### What is needed
Update the rows below by changing "widget" to "panel" wherever it occurs, keeping every other part the same. Leave the pictures out of your output.

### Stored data
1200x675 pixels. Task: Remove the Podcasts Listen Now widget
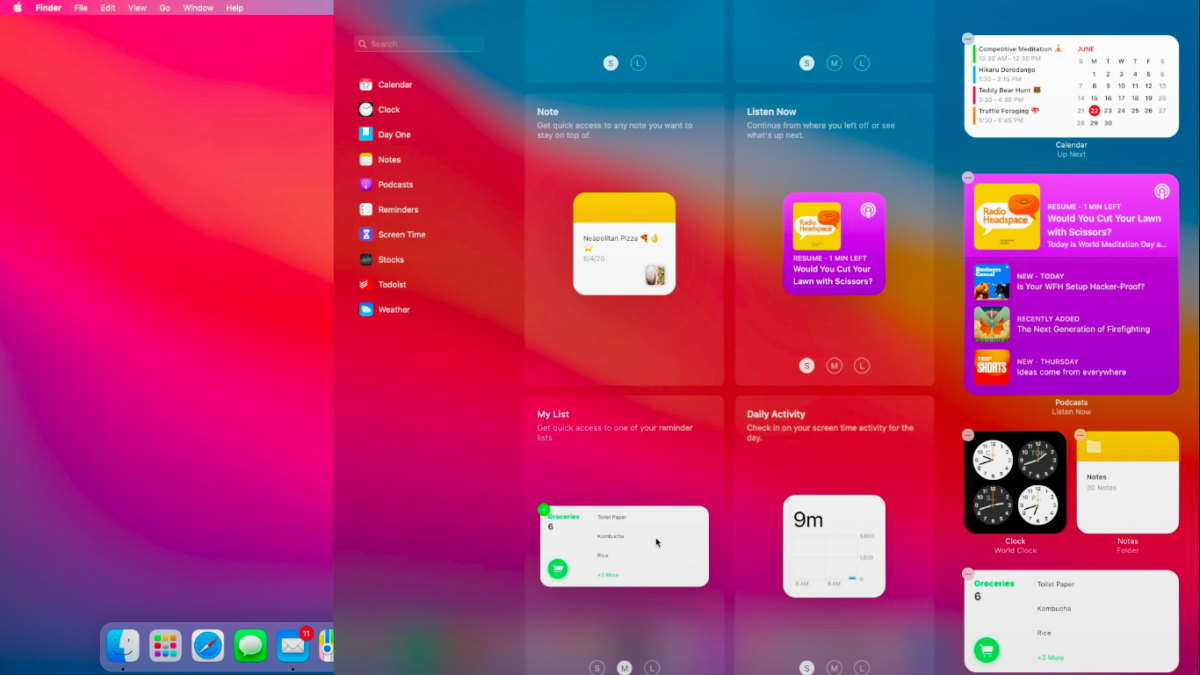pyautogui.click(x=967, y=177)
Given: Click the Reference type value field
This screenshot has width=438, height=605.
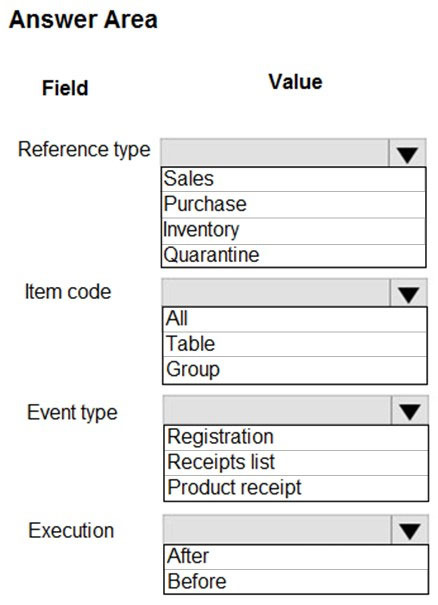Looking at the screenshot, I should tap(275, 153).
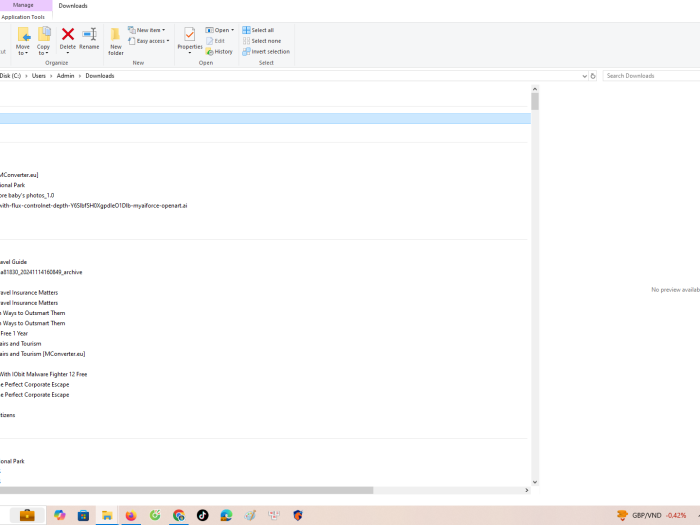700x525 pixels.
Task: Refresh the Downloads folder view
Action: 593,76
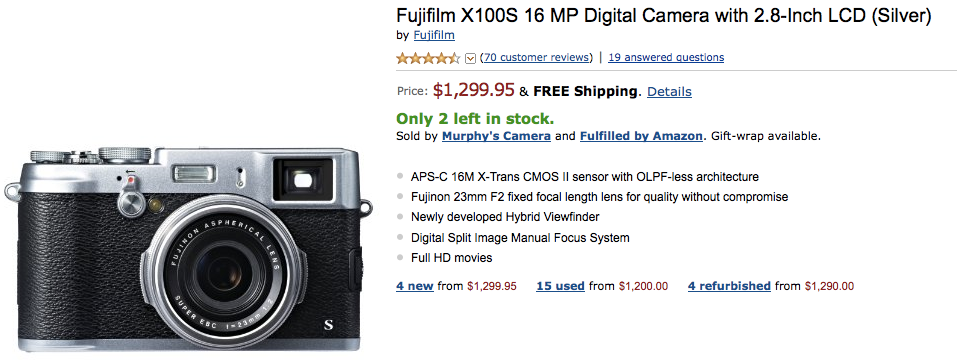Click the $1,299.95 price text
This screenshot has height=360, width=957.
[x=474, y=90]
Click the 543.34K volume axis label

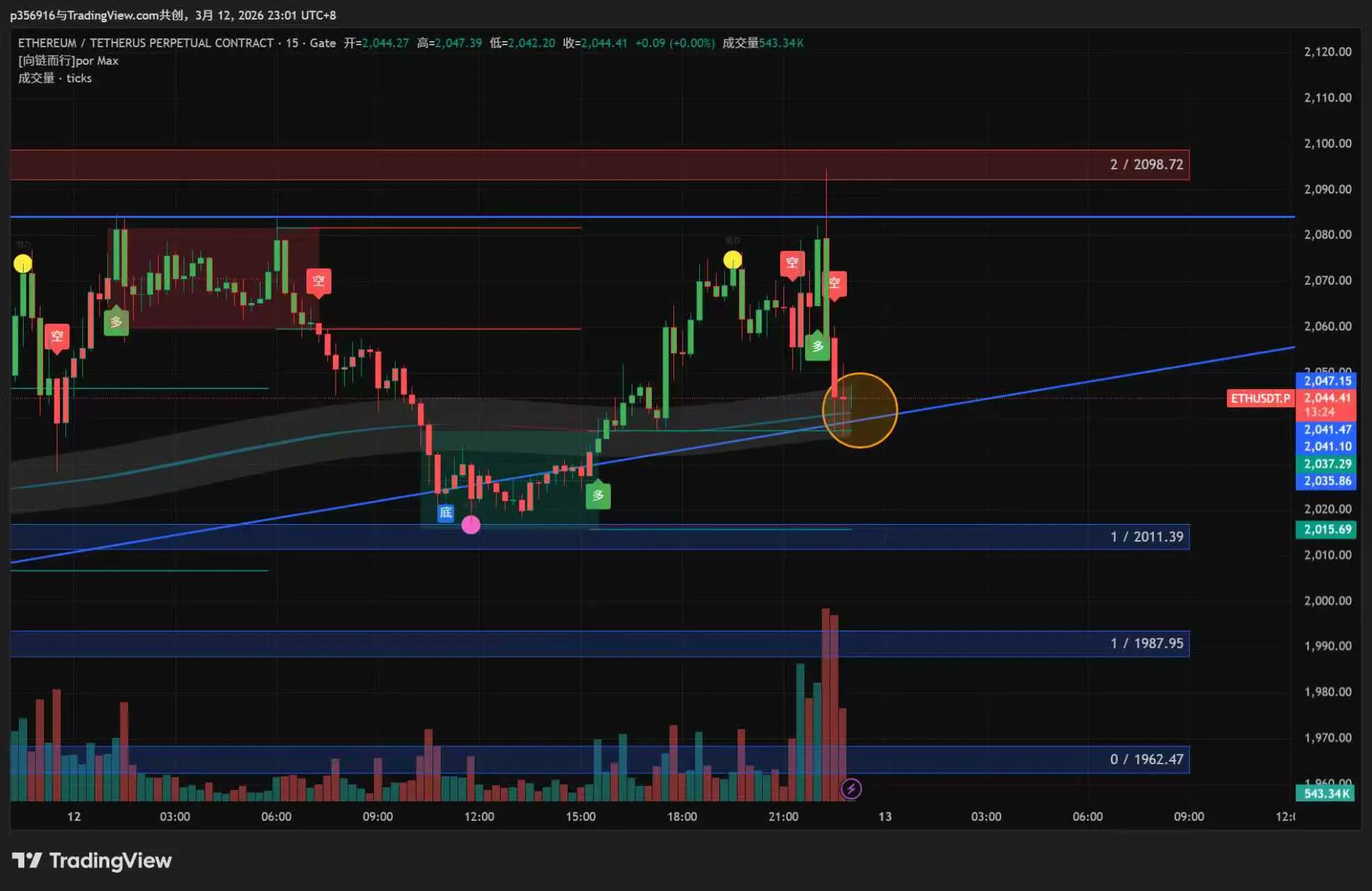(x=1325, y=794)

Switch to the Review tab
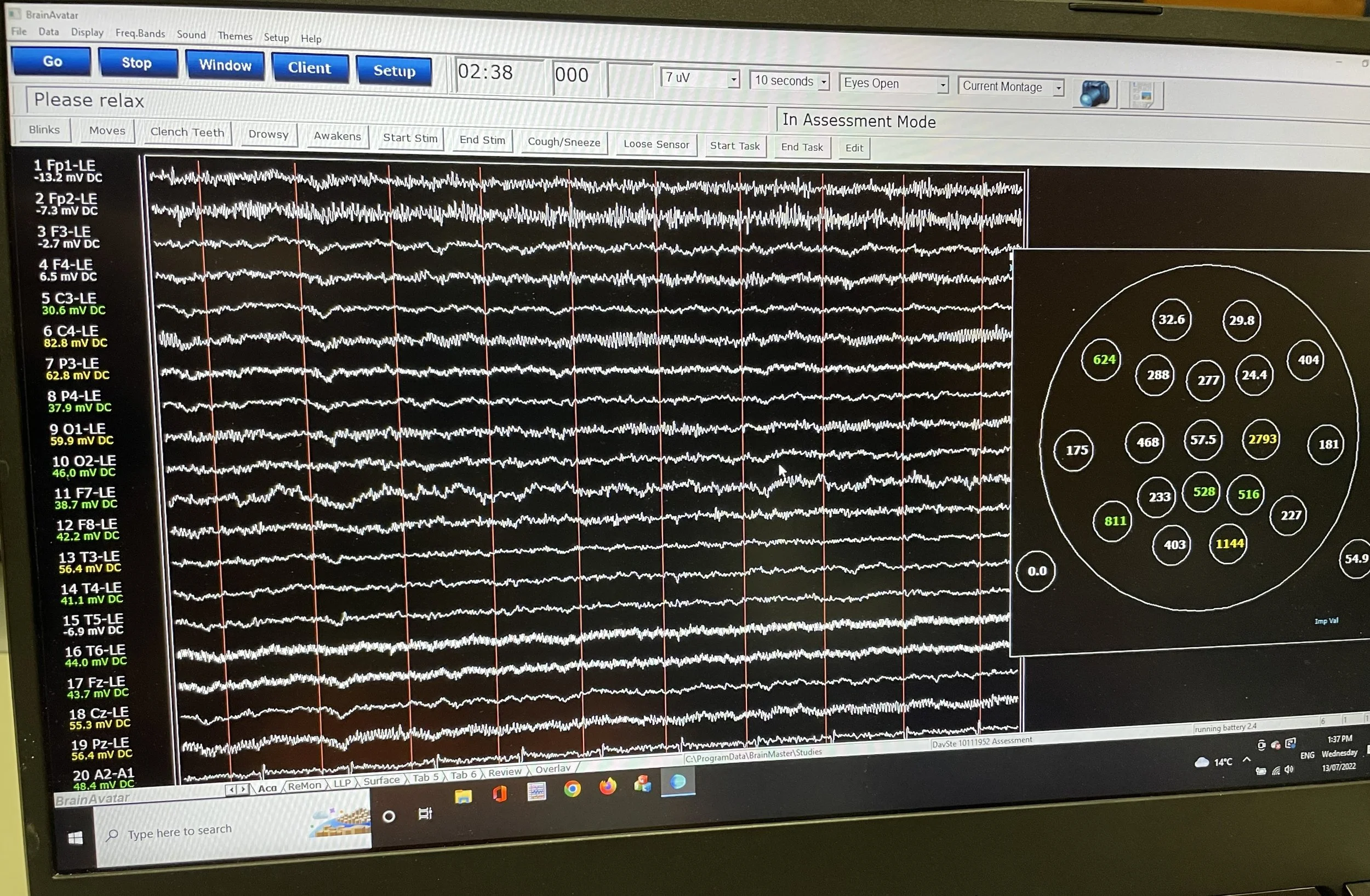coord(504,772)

### Worked solution
1200x675 pixels. Task: Remove the Podcasts Listen Now panel
pyautogui.click(x=967, y=177)
Given: Click the Reference type value field
This screenshot has width=438, height=605.
Looking at the screenshot, I should tap(275, 153).
700x525 pixels.
Task: Refresh the Downloads folder view
Action: 593,76
Click the $1,299.95 price text
This screenshot has height=360, width=957.
[x=474, y=90]
Click the 543.34K volume axis label

(x=1325, y=794)

Switch to the Review tab
coord(504,772)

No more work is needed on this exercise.